----- Recorded information -----
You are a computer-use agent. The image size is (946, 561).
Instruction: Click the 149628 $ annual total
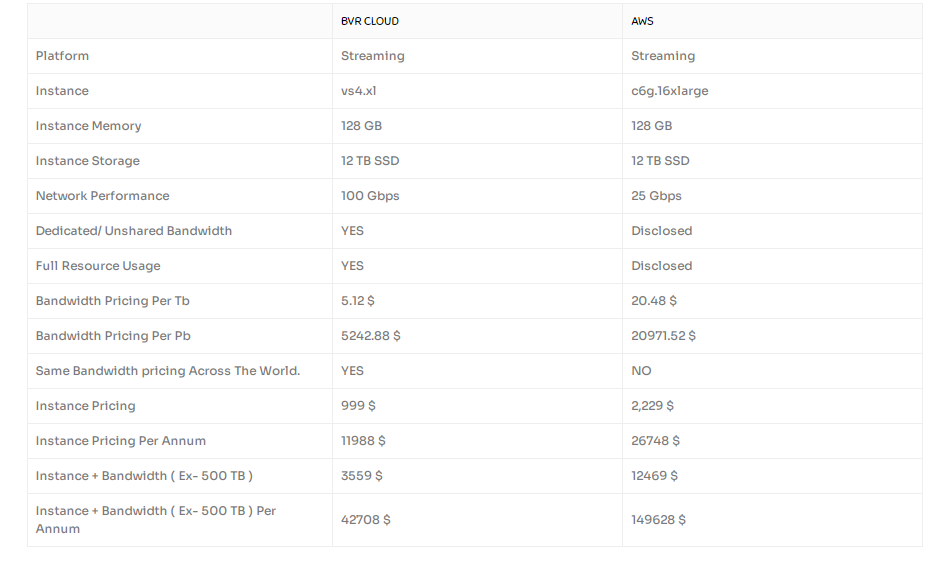(x=658, y=520)
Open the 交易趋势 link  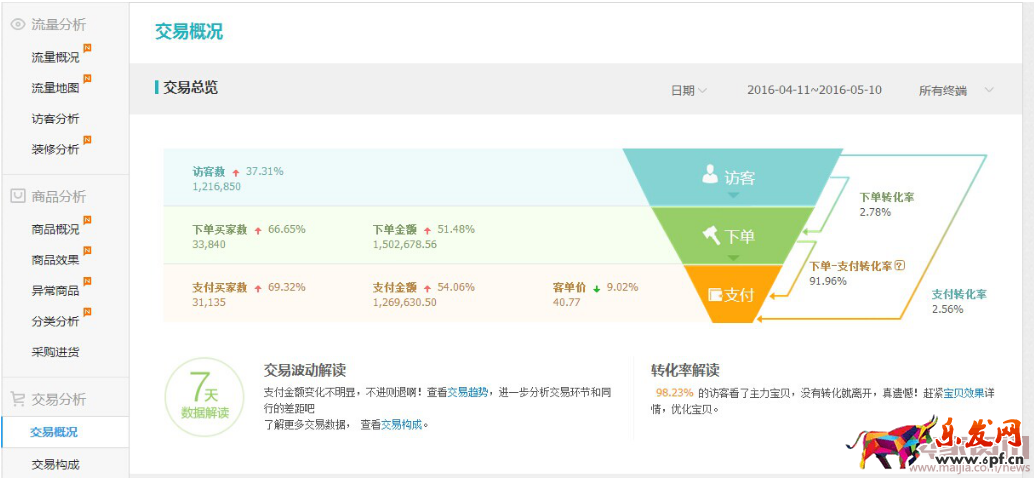(x=467, y=392)
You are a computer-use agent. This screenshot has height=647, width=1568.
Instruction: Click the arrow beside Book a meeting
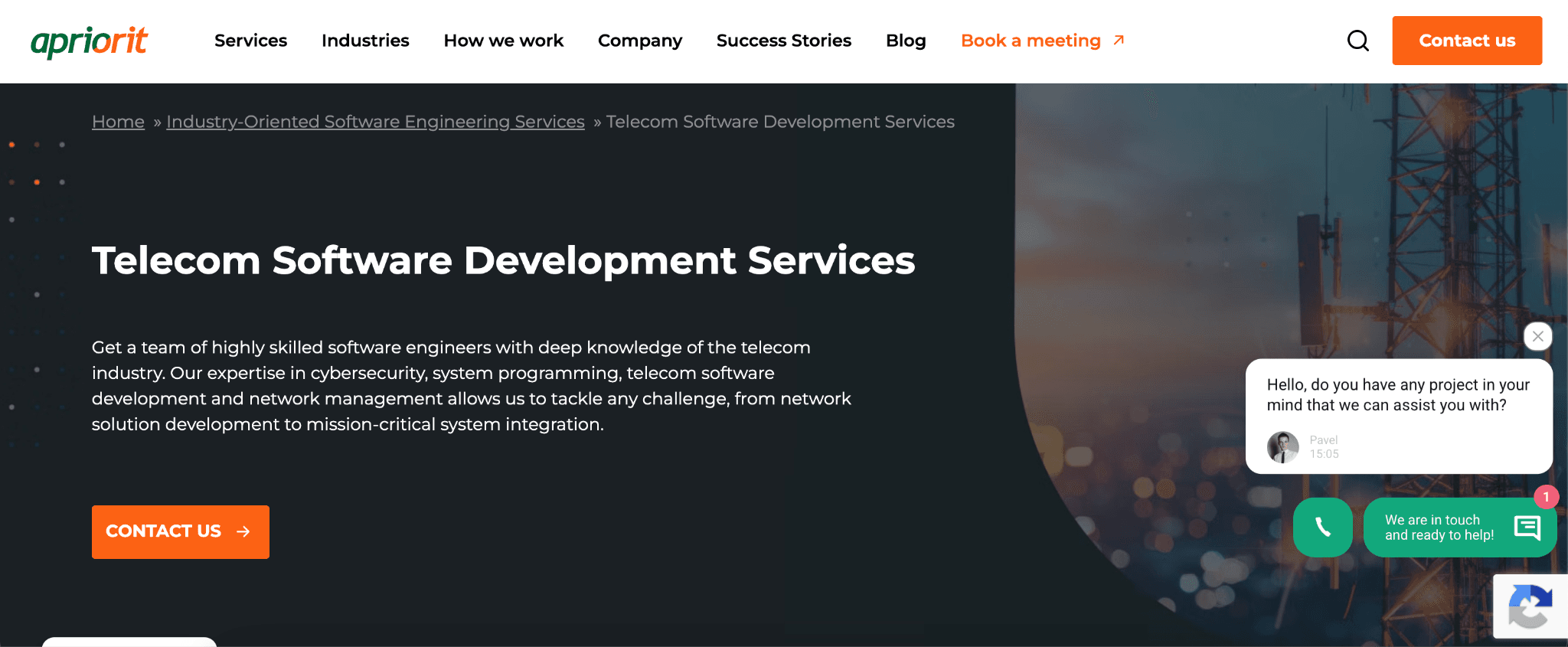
-----
What to work on: Copy each line above where "computer" appears.

Response below:
You are a computer-use agent. The image size is (946, 561).
You are a computer-use agent. This screenshot has height=647, width=1568.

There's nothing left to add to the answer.